Thoughts about SubstrateVM GC
Peter B. Kessler
Peter.B.Kessler at Oracle.COM
Fri Mar 1 00:49:02 UTC 2019
Mostly "what Christian said". Some additional details and comments inline.
On 02/28/19 02:09 PM, Christian Wimmer wrote:
> Hi Roman,
> Thanks for your interest in Substrate VM!
> On 2/28/19 12:59, Roman Kennke wrote:
>> Hello all,
>> I hope this is the right mailing list to discuss SubstrateVM? If not,
>> please redirect me.
> There is no better list, at least at this time.
>> During the last couple of days, I did have a closer look at
>> SubstrateVM's GC, and also did some experiments. I would like to
>> summarize what I found (so that you can correct me if I'm wrong), and
>> make a case for some improvements that I would like to work on.

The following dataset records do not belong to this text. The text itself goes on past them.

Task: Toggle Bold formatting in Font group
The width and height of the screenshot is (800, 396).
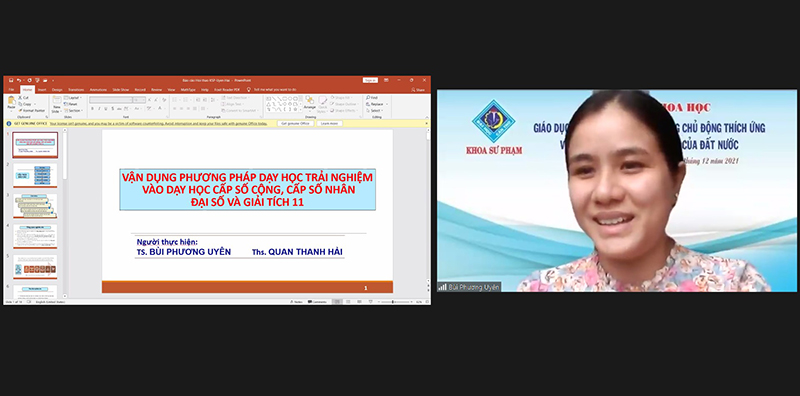Action: (92, 108)
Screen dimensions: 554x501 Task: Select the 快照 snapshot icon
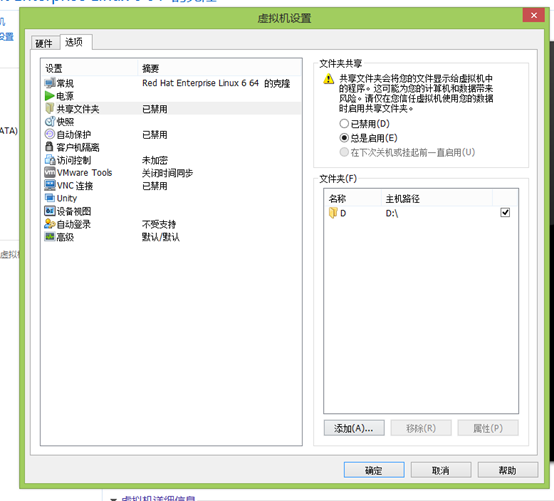click(50, 122)
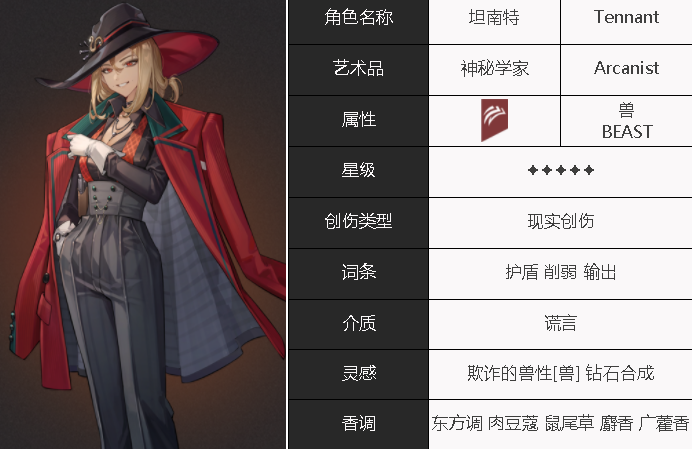This screenshot has height=449, width=692.
Task: Click the 欺诈的兽性[兽] insight material
Action: pos(523,374)
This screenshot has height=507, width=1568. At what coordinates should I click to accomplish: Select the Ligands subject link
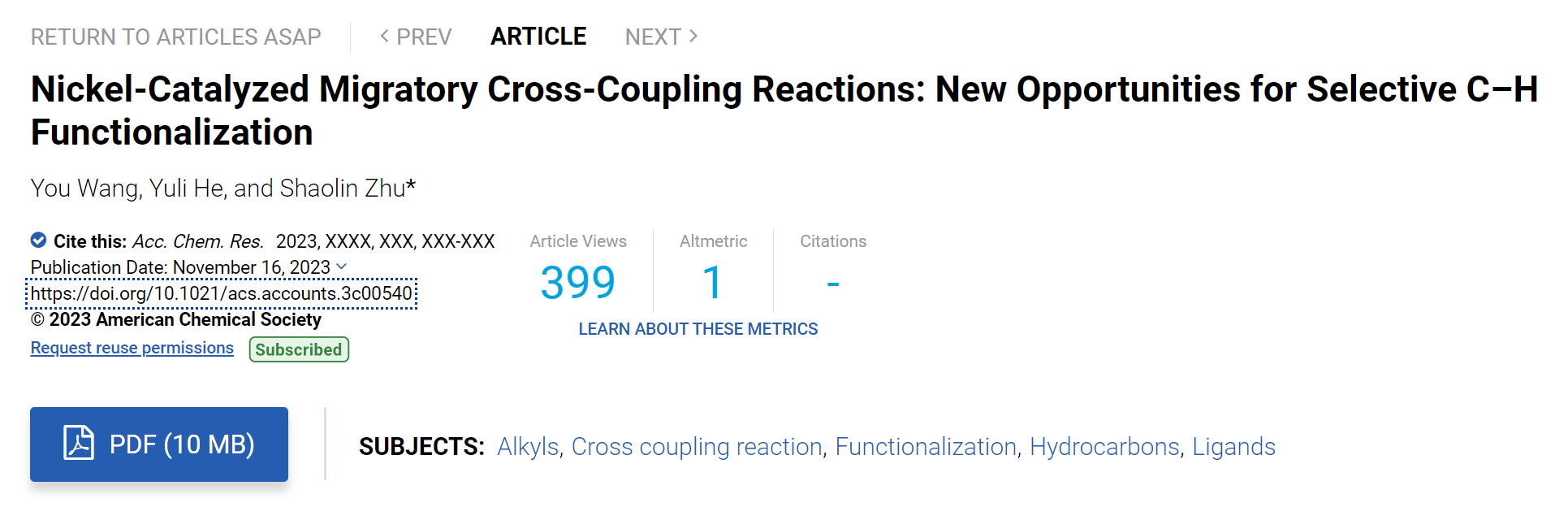pyautogui.click(x=1233, y=447)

>> Here's my findings so far:
>> Substrate GC is a 2-generation, STW, single-threaded GC.
>> The young generation is a single space. When collected, all live objects
>> get scavenged out, directly into the old generation.
>> The old generation is 2 semispaces (actually, 4 with the 2 pinned
>> spaces, which I'll ask about later). When collected, live objects get
>> scavenged back-and-forth between the two spaces.
> yes, in theory. In "reality" there is no contiguous memory for the spaces, so after a GC all the aligned chunks of the from-space are either returned to the OS or cached and immediately reused for young generation allocation.
>> Is that correct so far?
>> It seemed a bit weird at first to write a Java GC in Java language. :-)
> It makes some things easier, e.g., the object layout code used by the GC can immediately be used in other parts of the VM and the compiler. But in the end there is C-style memory access of course to actually process the objects, and that code is more verbose in Java.
>> I analyzed a bit of generated assembly code, comparing it side-by-side
>> with corresponding Java code, and was actually quite impressed by it.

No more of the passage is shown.